Dear David,
The 4th job has timed out on purpose ( I was trying to know how many
events I was able to process in one hour). But I am pretty sure that the
2nd and 3rd jobs finished smoothly.
Best regards,
Frederic
>
> Frederic,
>
> This is most interesting - your comments from probing our frontend
> gatekeeper explains some of our pbs_mom logs.
>
> I can see 4 jobs for you on Friday evening. They all ran on node62 of our
> cluster and I have attached the editted highlights from the pbs_mom log.
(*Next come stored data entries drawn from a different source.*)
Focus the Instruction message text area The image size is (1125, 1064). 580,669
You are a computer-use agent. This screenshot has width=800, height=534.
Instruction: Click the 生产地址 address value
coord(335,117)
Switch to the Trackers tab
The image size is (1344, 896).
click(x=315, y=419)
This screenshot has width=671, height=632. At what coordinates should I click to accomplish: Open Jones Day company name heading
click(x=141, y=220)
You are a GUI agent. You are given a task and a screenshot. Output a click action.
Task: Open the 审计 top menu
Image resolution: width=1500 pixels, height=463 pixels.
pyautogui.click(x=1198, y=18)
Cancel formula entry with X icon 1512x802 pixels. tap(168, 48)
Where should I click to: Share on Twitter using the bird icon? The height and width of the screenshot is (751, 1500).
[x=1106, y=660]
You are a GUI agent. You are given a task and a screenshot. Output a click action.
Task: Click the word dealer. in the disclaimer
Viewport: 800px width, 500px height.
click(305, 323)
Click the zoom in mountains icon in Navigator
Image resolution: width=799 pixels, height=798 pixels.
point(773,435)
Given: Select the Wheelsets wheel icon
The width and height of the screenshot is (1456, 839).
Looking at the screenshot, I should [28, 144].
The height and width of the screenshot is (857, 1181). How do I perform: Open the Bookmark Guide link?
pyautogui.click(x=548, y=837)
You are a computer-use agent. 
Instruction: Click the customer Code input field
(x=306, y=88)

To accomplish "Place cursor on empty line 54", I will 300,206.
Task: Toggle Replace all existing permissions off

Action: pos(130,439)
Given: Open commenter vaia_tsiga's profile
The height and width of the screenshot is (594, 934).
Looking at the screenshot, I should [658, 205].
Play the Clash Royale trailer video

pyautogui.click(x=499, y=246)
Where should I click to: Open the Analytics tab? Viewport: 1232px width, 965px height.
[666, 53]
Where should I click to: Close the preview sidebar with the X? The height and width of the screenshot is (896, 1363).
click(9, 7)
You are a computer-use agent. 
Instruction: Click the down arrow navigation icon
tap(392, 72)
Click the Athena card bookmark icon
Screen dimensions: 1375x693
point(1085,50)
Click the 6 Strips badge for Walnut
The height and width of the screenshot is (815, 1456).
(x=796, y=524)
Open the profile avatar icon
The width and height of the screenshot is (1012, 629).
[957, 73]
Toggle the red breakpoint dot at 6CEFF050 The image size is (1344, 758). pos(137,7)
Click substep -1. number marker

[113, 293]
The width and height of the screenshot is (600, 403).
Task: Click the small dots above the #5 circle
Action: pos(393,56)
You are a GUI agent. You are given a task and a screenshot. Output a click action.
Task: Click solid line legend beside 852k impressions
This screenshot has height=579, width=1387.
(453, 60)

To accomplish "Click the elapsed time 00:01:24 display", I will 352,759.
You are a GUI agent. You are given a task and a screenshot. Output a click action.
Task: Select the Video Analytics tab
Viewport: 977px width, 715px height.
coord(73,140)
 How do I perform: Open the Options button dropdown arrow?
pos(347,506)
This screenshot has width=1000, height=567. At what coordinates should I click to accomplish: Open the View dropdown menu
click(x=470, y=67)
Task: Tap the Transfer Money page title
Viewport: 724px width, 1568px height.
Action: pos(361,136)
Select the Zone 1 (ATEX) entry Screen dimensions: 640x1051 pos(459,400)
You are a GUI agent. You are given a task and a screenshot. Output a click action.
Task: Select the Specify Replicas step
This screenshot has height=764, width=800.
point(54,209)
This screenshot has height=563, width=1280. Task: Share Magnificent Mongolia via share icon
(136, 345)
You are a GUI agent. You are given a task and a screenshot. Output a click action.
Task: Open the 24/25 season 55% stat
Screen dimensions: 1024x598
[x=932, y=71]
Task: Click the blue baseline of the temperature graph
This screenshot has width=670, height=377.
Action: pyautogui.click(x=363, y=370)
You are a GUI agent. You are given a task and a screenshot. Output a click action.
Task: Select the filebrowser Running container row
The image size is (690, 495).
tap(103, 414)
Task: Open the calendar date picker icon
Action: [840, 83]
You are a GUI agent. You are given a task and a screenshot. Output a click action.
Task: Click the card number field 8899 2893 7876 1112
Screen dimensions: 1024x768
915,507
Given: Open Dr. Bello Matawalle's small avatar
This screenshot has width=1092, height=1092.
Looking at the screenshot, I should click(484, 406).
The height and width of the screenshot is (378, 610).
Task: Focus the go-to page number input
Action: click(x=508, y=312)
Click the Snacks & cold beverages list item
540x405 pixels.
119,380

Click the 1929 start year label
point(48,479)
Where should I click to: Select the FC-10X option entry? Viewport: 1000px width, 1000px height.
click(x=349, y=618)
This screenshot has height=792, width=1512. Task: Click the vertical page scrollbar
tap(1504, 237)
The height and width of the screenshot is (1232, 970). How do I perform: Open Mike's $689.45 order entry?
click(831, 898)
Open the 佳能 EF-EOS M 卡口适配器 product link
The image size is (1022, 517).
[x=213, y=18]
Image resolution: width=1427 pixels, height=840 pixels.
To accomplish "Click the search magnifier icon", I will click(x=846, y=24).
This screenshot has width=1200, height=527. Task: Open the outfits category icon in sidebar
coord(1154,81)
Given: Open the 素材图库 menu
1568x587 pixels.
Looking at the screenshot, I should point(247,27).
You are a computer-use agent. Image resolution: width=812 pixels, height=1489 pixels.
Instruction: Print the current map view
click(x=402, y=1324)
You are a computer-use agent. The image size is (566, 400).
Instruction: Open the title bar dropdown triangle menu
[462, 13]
> The 2nd job looks quite normal and the 4th looks like it timed out after 1
> hour. The 1st and 3rd had a problem that I have seen before but could not
> explain.
>
> As I understand the scheme, the RB wraps the user's job in a script that
> does
> globus-url-copy input sandbox and brokerinfo RB -> WN
> run user's job
> globus-url-copy output sandbox WN -> RB
>
> and then ~globus-job-submits it to the CE's globus gatekeeper. The
> gatekeeper in turn wraps the RB script in a few lines that
>
> setup globus environment on execution host
> execute received job from deep in user's ~/.globus/.gass_cache
>
> and qsub's this globus gatekeeper wrapper to the pbs_server.
>
> The attached shows failure to rcp/scp the output of the "globus gatekeeper
> wrapper" stdout and stderr back to the gatekeeper. The rcp would fail
> due to firewall/libwrap restrictions, but it looks like the scp fails
> because the ~/.globus/.gass_cache subdirectory is not there.
>
> (it should really have $usecp directives and do "cp" directly
> but that is another story I think)
>
> Your observations suggest it may not be there because someone thinks the
> job is finished and has cleaned away the ~/.globus/.gass_cache
> sub-directory used by the job.
>
> I have no idea what sort of error I am looking for - has anyone seen
> anything similar ?
>
>
>
> David Martin
>
> Dept of Physics and Astronomy,
> University of Glasgow,
> Glasgow, G12 8QQ,
> United Kingdom
>
> tel: (0)141 330 4197 fax: (0)141 330 5881
> email: [log in to unmask]
>
|